Firms set up emissions exchange; President Bush pushes voluntary cuts
Leading u.s. and international companies and the city of Chicago are setting up a program called the Chicago Climate Exchange (CCX) to reduce and trade greenhouse gas emissions. The companies have made a commitment to cut their greenhouse gas emissions 4% below the 19982001 baseline by 2006.
|Photo by Harry Walker
The 13 company members include American Electric Power (AEP), Baxter International, DuPont, Ford Motor Co., Motorola, and Manitoba Hydro.
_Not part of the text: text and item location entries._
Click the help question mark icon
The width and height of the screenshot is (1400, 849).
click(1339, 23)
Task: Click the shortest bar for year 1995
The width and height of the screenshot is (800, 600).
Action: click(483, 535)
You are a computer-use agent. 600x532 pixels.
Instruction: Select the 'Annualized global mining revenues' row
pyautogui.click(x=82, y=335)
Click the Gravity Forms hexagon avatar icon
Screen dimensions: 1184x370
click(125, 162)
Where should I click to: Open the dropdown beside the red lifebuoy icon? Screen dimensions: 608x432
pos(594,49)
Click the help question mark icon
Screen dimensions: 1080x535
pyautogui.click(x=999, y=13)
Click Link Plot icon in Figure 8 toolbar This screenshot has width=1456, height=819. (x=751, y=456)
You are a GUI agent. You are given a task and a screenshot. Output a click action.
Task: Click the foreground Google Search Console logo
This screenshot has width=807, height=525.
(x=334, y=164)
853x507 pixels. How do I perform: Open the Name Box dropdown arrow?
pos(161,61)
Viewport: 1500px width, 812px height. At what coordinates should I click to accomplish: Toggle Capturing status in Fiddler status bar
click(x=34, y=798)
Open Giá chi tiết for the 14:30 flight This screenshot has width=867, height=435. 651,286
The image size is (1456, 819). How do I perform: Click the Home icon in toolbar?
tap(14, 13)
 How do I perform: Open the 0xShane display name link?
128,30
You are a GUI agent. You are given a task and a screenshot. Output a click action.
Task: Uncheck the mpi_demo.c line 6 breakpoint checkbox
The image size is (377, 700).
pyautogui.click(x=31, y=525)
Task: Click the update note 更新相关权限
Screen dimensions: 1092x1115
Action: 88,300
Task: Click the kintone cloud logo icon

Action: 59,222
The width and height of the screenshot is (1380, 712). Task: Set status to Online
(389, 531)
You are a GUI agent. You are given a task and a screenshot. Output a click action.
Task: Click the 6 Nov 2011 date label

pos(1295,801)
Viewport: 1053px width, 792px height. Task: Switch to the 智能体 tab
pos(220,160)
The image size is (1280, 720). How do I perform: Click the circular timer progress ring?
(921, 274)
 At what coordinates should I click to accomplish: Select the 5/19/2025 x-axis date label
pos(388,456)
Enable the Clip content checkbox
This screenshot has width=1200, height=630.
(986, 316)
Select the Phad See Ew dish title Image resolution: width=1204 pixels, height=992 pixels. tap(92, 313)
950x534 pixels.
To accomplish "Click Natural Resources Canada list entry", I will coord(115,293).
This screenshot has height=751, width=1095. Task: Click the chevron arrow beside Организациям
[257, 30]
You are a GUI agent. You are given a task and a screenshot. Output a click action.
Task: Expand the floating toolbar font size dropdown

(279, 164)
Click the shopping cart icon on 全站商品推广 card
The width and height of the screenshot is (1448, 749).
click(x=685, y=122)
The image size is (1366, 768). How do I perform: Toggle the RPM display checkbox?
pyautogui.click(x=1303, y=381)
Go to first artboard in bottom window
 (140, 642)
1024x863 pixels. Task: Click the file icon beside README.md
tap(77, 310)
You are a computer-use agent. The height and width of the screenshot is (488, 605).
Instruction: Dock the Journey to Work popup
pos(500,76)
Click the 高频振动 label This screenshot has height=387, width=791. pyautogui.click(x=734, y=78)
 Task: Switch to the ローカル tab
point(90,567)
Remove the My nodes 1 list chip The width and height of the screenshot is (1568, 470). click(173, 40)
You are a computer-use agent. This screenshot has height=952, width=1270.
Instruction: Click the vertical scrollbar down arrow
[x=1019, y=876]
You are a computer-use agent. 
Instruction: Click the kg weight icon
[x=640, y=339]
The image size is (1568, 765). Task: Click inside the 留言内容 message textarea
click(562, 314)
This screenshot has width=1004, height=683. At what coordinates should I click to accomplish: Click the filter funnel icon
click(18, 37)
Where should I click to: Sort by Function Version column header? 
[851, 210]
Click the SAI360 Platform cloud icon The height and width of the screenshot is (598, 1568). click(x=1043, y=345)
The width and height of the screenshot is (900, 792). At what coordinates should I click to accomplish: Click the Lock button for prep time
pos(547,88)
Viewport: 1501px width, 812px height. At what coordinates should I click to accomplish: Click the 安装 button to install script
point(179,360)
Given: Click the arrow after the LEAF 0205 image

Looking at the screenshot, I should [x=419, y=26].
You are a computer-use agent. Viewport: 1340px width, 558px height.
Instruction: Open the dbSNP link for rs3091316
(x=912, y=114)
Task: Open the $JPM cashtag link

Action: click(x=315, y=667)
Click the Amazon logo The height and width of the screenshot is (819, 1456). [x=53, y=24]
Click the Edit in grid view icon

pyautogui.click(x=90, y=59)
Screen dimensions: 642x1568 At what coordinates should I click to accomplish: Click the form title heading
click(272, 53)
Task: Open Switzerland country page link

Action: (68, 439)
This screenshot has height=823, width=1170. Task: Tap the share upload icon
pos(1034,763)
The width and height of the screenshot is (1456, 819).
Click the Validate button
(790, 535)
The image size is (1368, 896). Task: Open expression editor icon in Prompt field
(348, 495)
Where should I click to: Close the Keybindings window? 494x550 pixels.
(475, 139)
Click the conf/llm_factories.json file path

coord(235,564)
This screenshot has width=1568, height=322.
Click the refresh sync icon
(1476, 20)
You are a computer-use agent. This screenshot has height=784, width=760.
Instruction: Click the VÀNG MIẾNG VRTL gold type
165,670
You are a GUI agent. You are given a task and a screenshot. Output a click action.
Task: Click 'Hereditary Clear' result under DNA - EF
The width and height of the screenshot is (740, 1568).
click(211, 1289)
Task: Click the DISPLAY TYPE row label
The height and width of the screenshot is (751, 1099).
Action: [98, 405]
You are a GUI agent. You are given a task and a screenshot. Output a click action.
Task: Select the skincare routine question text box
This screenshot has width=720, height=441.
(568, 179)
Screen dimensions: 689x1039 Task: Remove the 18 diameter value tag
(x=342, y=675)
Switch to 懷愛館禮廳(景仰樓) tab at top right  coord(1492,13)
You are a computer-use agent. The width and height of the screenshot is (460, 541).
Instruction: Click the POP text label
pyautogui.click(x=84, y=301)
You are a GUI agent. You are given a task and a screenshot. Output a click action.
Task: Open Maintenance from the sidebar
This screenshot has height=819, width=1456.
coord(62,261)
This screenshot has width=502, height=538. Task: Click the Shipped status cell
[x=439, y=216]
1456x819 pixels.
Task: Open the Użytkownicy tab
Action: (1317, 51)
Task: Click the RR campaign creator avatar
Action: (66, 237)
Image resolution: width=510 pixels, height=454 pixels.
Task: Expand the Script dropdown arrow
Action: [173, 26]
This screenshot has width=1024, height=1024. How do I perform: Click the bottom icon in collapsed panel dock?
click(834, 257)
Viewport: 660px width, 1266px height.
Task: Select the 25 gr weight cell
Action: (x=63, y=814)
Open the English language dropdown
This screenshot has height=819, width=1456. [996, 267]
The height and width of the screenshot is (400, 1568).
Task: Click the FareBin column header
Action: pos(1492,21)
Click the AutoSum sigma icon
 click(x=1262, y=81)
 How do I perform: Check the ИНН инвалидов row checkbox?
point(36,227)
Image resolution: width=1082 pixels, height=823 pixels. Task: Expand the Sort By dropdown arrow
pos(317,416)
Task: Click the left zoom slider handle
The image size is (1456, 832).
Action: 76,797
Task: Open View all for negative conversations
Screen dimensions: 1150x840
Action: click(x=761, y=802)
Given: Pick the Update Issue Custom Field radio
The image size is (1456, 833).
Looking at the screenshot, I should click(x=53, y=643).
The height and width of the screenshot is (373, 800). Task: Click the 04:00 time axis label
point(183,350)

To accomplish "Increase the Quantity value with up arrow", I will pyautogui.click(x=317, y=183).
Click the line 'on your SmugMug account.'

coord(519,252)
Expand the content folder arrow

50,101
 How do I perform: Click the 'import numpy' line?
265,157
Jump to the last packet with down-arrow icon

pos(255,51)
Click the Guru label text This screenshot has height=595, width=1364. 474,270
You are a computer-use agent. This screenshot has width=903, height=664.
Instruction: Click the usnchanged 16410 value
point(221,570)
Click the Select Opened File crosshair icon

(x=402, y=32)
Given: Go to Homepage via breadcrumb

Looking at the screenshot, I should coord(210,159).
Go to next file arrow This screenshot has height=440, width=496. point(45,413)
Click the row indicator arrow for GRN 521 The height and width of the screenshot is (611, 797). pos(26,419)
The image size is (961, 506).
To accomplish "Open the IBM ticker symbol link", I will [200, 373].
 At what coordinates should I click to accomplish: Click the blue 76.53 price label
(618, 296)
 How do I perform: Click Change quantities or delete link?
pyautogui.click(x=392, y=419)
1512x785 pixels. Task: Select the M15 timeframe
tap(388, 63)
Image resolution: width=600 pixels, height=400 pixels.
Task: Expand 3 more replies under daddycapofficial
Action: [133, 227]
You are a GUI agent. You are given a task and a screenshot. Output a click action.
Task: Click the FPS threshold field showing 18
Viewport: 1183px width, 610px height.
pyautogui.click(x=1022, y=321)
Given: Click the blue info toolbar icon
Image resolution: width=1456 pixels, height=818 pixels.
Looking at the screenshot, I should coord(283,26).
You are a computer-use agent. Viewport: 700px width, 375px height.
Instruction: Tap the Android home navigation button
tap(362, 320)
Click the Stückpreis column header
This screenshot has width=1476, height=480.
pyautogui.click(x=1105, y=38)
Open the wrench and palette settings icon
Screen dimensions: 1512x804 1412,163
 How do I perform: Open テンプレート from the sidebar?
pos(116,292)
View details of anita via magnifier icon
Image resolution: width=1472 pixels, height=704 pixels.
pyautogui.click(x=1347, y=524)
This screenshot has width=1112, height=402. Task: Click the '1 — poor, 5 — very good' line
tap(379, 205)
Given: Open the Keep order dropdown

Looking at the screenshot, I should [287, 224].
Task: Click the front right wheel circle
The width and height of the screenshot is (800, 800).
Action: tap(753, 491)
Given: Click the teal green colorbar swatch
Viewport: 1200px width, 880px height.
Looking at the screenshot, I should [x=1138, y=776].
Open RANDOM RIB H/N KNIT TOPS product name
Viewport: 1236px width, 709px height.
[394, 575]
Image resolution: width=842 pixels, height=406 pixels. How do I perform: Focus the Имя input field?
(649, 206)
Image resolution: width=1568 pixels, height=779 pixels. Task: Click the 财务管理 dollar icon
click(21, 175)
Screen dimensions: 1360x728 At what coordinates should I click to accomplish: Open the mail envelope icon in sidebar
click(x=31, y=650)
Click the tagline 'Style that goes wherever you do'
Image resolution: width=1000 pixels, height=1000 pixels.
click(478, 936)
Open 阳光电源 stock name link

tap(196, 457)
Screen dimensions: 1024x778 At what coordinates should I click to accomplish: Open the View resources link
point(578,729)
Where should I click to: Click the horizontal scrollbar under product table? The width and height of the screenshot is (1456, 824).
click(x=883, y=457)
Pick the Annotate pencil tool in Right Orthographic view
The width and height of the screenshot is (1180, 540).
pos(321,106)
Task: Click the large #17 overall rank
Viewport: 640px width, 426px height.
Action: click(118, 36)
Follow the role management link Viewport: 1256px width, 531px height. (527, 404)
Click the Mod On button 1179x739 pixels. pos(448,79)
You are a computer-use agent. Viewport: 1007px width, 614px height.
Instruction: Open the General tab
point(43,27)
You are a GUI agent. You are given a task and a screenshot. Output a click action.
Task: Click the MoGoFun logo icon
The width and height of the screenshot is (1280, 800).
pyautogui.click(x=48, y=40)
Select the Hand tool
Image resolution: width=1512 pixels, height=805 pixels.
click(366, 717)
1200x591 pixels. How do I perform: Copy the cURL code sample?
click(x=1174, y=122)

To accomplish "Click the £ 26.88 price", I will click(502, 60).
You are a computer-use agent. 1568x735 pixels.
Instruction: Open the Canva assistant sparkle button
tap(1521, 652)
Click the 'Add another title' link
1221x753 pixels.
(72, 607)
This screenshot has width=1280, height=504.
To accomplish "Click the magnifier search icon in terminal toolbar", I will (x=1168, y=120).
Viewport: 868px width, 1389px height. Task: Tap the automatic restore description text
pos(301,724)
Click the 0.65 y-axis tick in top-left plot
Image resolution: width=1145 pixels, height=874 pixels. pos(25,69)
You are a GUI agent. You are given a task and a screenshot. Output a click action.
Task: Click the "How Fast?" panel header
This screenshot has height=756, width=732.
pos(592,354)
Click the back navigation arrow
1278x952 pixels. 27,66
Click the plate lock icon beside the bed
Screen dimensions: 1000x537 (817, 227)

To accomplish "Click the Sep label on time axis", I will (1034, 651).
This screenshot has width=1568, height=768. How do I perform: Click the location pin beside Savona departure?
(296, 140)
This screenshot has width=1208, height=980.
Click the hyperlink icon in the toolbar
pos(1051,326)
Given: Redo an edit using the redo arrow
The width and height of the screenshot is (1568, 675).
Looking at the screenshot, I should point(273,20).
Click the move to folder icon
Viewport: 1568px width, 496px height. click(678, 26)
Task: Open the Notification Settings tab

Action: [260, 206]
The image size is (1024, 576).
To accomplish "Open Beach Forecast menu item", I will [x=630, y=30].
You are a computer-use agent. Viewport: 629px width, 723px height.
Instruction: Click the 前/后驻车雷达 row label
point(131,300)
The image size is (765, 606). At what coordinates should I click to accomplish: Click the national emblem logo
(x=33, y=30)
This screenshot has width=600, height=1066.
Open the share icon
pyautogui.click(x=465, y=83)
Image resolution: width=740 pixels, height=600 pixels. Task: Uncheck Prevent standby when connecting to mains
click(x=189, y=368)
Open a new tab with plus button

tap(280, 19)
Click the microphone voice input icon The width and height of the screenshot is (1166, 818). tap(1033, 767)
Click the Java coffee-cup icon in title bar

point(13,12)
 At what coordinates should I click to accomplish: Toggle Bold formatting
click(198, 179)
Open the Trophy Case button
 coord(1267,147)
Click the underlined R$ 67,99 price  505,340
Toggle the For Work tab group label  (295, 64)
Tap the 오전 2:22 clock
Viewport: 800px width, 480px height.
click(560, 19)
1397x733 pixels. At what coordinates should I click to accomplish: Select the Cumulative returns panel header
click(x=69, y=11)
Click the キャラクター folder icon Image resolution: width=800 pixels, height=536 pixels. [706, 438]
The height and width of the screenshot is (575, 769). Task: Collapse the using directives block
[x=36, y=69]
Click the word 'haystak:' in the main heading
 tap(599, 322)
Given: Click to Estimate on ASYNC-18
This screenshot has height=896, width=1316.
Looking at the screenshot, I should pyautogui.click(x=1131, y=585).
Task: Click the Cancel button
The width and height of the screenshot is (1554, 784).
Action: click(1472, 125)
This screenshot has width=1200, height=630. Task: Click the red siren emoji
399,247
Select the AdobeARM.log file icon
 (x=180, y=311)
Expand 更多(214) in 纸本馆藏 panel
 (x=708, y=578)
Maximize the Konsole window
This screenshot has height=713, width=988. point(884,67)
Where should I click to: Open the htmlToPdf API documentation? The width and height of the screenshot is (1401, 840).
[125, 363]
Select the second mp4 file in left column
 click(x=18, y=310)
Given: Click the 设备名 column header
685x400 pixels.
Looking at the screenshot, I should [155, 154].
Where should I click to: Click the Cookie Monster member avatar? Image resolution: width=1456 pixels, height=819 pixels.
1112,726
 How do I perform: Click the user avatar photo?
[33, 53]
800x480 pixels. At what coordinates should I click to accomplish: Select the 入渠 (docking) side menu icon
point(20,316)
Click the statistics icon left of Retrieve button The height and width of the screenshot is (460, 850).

"These companies have demonstrated tremendous leadership. They really believe that a proactive approach to climate change advances everyone's long-term interests," CCX Chairman Richard L. Sandor says.
CCX will enable its members to buy and sell emissions credits in order to find the most cost-effective way of achieving reductions. Trading will begin in the spring of 2003. "Through CCX, we hope to demonstrate the viability of a multisector greenhouse gas trading program," says Dale E. Heydlauff, AEP's senior vice president of governmental and environmental affairs. AEP itself says it is the biggest emitter of greenhouse gases in the Western Hemisphere.
On a related front, White House officials are touring the country asking industries from all sectors to promise to reduce their greenhouse gas emissions to help reach the Administration's goal of an 18% reduction in the amount of greenhouse gases emitted per unit of gross domestic product from 2002 to 2012. Industry achieved roughly the same reduction in greenhouse gas intensity from 1990 to 2000, but at the same time total emissions rose by about 12%.
The White House plans to make the pledges public on Feb. 6 in answer to critics of President George W. Bush's rejection of the Kyoto protocol.
But, says Eileen Claussen, president of the Pew Center on Global Climate Change, "while we applaud the voluntary efforts of all those in the business community ... until our government is willing to embrace an equitable, mandatory system [for emissions reductions], we have no hope of solving this problem."